Convient-il à Dieu de se faire homme?
St Augustin (Sermon 124: 3-4) répond à ceux qui s'offusquent de l'humilité de Dieu, et qui ne font ainsi que manifester leur orgueil:
Quoi! dit-on, je pourrais voir un Dieu dans la chair, un Dieu né d'une femme, un Dieu crucifié, flagellé, mort, déchiré et enseveli? Loin de moi d'avoir de telles idées sur bien! Elles sont indignes.

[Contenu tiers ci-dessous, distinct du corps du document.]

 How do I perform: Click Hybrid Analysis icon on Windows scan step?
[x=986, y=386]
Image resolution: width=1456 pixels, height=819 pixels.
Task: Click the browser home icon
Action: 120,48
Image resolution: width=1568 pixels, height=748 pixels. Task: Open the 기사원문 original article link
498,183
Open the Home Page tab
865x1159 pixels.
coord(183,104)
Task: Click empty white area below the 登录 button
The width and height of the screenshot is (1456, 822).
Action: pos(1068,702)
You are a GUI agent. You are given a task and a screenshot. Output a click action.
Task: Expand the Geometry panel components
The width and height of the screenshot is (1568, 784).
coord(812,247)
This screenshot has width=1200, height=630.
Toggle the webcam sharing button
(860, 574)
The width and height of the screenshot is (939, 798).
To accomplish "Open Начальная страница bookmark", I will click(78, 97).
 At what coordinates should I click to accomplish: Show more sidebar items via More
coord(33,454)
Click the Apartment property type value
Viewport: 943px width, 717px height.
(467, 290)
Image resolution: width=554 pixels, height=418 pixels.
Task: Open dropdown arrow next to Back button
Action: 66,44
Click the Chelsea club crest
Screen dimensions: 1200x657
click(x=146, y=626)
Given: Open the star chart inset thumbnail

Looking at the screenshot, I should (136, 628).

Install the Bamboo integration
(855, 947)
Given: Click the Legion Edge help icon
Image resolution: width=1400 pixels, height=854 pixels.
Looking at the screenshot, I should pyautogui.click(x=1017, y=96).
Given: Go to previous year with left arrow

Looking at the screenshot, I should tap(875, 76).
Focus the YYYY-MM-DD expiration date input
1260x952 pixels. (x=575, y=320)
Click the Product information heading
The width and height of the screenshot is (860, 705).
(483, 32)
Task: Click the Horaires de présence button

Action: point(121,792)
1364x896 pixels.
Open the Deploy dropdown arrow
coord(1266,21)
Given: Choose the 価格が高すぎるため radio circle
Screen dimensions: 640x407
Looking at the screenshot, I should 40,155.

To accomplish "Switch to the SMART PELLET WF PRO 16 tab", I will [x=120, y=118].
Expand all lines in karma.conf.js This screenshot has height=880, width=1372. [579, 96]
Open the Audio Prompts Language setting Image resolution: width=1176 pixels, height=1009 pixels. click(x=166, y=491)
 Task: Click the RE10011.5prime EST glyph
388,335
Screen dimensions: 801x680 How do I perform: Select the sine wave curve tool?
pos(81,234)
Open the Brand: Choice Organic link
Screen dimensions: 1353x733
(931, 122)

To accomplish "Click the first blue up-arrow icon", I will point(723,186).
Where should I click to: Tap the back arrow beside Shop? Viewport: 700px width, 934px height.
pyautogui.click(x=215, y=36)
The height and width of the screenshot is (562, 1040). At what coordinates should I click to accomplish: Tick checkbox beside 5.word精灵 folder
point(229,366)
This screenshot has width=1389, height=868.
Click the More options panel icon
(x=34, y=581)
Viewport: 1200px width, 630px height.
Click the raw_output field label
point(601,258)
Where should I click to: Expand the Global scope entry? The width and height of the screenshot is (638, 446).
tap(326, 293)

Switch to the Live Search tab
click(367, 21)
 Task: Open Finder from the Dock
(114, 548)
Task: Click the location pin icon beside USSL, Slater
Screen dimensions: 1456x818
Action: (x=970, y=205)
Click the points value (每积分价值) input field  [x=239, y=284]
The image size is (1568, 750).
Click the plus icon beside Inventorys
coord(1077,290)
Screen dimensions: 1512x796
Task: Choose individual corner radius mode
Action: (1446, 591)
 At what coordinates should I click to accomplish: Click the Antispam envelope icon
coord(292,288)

— Assez d'opiniâtreté, fais parler ton cœur. Le superbe regarde l'humilité comme indigne de Dieu; c'est ce qui éloigne la guérison de ces malheureux. Ah! ne t'élève point; si tu veux guérir, descends. Ta religion devrait s'effrayer si nous disions que le Christ incarné est devenu muable. Mais la Vérité même te crie que, considéré comme Verbe, le Christ est immuable. « Au commencement, est-il dit, était le Verbe, et le Verbe était en Dieu ; » ce n'était pas la parole qui fait du bruit et qui passe, car « le Verbe était Dieu. » Ainsi ton Dieu demeure immuable. O piété sincère! ton Dieu te reste; ne crains rien, il ne périt pas, il ne te laissera pas périr non plus, il te reste. Il naît d'une femme, mais comme homme, car comme Verbe il a créé sa propre mère : lui qui était avant de naître a donné l’être à celle de qui il a reçu la vie. Il a été enfant, mais selon la chair. Il a pris le sein et il a grandi, il s'est nourri d'aliments solides et a parcouru tous les âges jusqu'à celui d'homme fait; mais selon la chair. Il s'est fatigué et endormi, mais selon la chair. Il a souffert de la faim et de la soif, mais selon la chair. Il a été saisi, garrotté, flagellé, couvert d'outrages, enfin attaché à la croix et mis à mort, mais selon la chair. Que crains-tu? « Le Verbe de Dieu demeure éternellement. » Repousser cette humilité d'un Dieu, c'est ne vouloir pas guérir de l’enflure mortelle de l'orgueil.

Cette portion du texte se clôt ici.